__Items from a data source__:
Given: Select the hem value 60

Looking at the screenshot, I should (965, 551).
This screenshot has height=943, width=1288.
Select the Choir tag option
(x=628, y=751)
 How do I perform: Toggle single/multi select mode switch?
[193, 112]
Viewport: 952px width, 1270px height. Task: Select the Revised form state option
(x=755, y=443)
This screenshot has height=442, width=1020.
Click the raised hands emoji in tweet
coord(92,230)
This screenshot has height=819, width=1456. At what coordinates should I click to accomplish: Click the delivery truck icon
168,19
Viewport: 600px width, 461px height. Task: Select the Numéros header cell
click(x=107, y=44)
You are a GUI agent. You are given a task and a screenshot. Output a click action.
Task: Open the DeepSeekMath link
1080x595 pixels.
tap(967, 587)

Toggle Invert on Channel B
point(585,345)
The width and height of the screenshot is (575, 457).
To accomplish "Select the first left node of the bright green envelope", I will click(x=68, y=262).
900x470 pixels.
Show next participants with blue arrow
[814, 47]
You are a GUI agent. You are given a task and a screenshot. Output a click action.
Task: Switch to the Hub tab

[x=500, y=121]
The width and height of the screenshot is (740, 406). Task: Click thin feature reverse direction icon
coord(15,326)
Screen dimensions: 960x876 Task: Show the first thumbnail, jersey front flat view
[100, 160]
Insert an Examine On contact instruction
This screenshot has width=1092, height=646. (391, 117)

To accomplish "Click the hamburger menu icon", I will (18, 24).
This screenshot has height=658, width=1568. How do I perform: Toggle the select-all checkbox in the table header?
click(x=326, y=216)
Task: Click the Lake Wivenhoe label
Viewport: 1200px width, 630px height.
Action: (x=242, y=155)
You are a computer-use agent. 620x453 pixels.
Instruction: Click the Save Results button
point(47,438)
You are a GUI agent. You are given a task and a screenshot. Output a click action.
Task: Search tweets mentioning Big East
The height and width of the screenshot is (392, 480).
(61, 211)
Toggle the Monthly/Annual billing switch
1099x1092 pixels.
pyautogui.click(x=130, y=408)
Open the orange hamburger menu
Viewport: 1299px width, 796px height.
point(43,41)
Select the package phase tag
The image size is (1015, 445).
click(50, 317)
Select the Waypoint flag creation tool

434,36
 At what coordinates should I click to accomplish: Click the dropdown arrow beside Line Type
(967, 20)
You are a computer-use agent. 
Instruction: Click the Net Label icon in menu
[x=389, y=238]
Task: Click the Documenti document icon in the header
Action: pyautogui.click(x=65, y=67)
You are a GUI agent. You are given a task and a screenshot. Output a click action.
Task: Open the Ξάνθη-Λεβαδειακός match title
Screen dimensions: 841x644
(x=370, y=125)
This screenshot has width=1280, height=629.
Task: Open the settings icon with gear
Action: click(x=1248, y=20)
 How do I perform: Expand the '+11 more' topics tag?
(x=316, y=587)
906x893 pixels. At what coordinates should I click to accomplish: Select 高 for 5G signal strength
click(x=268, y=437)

__Your task__: Each line above must be retyped exactly.

__Finished exercise__:
Given: Select the hem value 60

Looking at the screenshot, I should (965, 551).
This screenshot has height=943, width=1288.
Select the Choir tag option
(x=628, y=751)
 How do I perform: Toggle single/multi select mode switch?
[193, 112]
Viewport: 952px width, 1270px height. Task: Select the Revised form state option
(x=755, y=443)
This screenshot has height=442, width=1020.
Click the raised hands emoji in tweet
coord(92,230)
This screenshot has height=819, width=1456. At what coordinates should I click to accomplish: Click the delivery truck icon
168,19
Viewport: 600px width, 461px height. Task: Select the Numéros header cell
click(x=107, y=44)
You are a GUI agent. You are given a task and a screenshot. Output a click action.
Task: Open the DeepSeekMath link
1080x595 pixels.
tap(967, 587)

Toggle Invert on Channel B
point(585,345)
The width and height of the screenshot is (575, 457).
To accomplish "Select the first left node of the bright green envelope", I will click(x=68, y=262).
900x470 pixels.
Show next participants with blue arrow
[814, 47]
You are a GUI agent. You are given a task and a screenshot. Output a click action.
Task: Switch to the Hub tab

[x=500, y=121]
The width and height of the screenshot is (740, 406). Task: Click thin feature reverse direction icon
coord(15,326)
Screen dimensions: 960x876 Task: Show the first thumbnail, jersey front flat view
[100, 160]
Insert an Examine On contact instruction
This screenshot has width=1092, height=646. (391, 117)

To accomplish "Click the hamburger menu icon", I will (18, 24).
This screenshot has height=658, width=1568. How do I perform: Toggle the select-all checkbox in the table header?
click(x=326, y=216)
Task: Click the Lake Wivenhoe label
Viewport: 1200px width, 630px height.
Action: (x=242, y=155)
You are a computer-use agent. 620x453 pixels.
Instruction: Click the Save Results button
point(47,438)
You are a GUI agent. You are given a task and a screenshot. Output a click action.
Task: Search tweets mentioning Big East
The height and width of the screenshot is (392, 480).
(61, 211)
Toggle the Monthly/Annual billing switch
1099x1092 pixels.
pyautogui.click(x=130, y=408)
Open the orange hamburger menu
Viewport: 1299px width, 796px height.
point(43,41)
Select the package phase tag
The image size is (1015, 445).
click(50, 317)
Select the Waypoint flag creation tool

434,36
 At what coordinates should I click to accomplish: Click the dropdown arrow beside Line Type
(967, 20)
You are a computer-use agent. 
Instruction: Click the Net Label icon in menu
[x=389, y=238]
Task: Click the Documenti document icon in the header
Action: pyautogui.click(x=65, y=67)
You are a GUI agent. You are given a task and a screenshot. Output a click action.
Task: Open the Ξάνθη-Λεβαδειακός match title
Screen dimensions: 841x644
(x=370, y=125)
This screenshot has width=1280, height=629.
Task: Open the settings icon with gear
Action: click(x=1248, y=20)
 How do I perform: Expand the '+11 more' topics tag?
(x=316, y=587)
906x893 pixels. At what coordinates should I click to accomplish: Select 高 for 5G signal strength
click(x=268, y=437)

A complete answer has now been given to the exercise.